Durante a próxima madrugada estaremos todos com a nossa atenção no que se passa do lado de lá do Atlântico. As eleições presidenciais americanas são por si só um momento relevante para os equilíbrios geopolíticos, mas esta assume particular relevância por várias razões. Entre elas, destacaria duas essenciais: o Presidente dos EUA é o inenarrável, amoral e racista Donald Trump e o mundo atravessa uma crise sanitária com fortes implicações económicas e sociais, às quais se juntam o recrudescimento dos nacionalismos primários, da intolerância, da xenofobia e racismo.
O conhecimento cada vez maior que vamos tendo da arquitetura político-constitucional americana, bem como do tecido social de cada um dos Estados americanos permite-nos hoje perceber que o aparecimento de um Presidente como Trump, não é propriamente uma falha/acaso do sistema político norte-americano. Não. Trata-se mais da exteriorização de um sintoma que perpassa a sociedade dos Estados Unidos, mas que se vai revelando aqui e ali um pouco por todo o mundo.
Lá, como cá, existe uma grande divisão social. De um lado encontramos aqueles que proliferaram com o sistema democrático. Foram singrando na vida (em politiquês, tiveram oportunidades) aqueles que nasceram em famílias cujo apelido abre portas como que por magia e consequentemente tiveram uma educação melhor, condições económicas para, sem grandes sobressaltos, poderem empreender, ter um bom emprego, créditos bancários, etc. Por outro lado, todos os outros, que se viram empurrados para a pobreza, mesmo tendo trabalho e emprego.

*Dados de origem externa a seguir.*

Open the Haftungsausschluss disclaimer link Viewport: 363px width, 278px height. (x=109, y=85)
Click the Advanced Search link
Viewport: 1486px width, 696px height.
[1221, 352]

Consequência, aqui também, do berço onde nasceram, tendo cada vez mais dificuldade em sair do círculo vicioso de pobreza e das dificuldades que limitam as suas vidas à sobrevivência de ordenado em ordenado.
Os políticos, fechados em rituais formais próprios da política e com um discurso demasiado hermético onde tudo é complexidade, foram-se afastando cada vez mais destas pessoas abandonadas à sua triste realidade, que não encontram na política tradicional qualquer resposta.
O individualismo, faceta personalista do capitalismo, fez o resto. É cada um por si. Portanto, o discurso contra um sistema com décadas de insucessos sociais, obtém bastante sucesso.
Obviamente, a realidade encerra muitas outras questões, mas as eleições nos Estados Unidos, mostram essencialmente 2 Américas, diametralmente opostas. Por um lado, a América dos instruídos, dos cosmopolitas e por outro a América de uma maioria branca de desesperados, na pobreza, que através do discurso básico de Trump, culpabilizam tudo e todos pela sua vida miserável: os políticos; as outras raças; os imigrantes; os impostos que pagam… a democracia.
O candidato do Partido Democrata, longe de entusiasmar, acaba por ser o candidato da decência, uma vez que o atual Presidente aposta tudo na corrupção moral e ética, ofuscando a realidade da sua política que aumenta ainda mais as desigualdades.
Os últimos 4 anos dos Estados Unidos permitiram-nos observar, bem de perto, os riscos que pendem sobre a nossa própria democracia e acima de tudo, mostram-nos que os eleitores se preocupam muito menos com a existência ou não de políticos oportunistas, que “vendem a própria mãe” em troca do poder. Neste momento existem muitos eleitores que cá, como lá, apenas se querem “vingar das malfeitorias” que os políticos lhe fizeram ao longo dos anos, pois a sua vida continua na mesma, senão mesmo pior, enquanto os que sempre tiveram as oportunidades continuam a tê-las.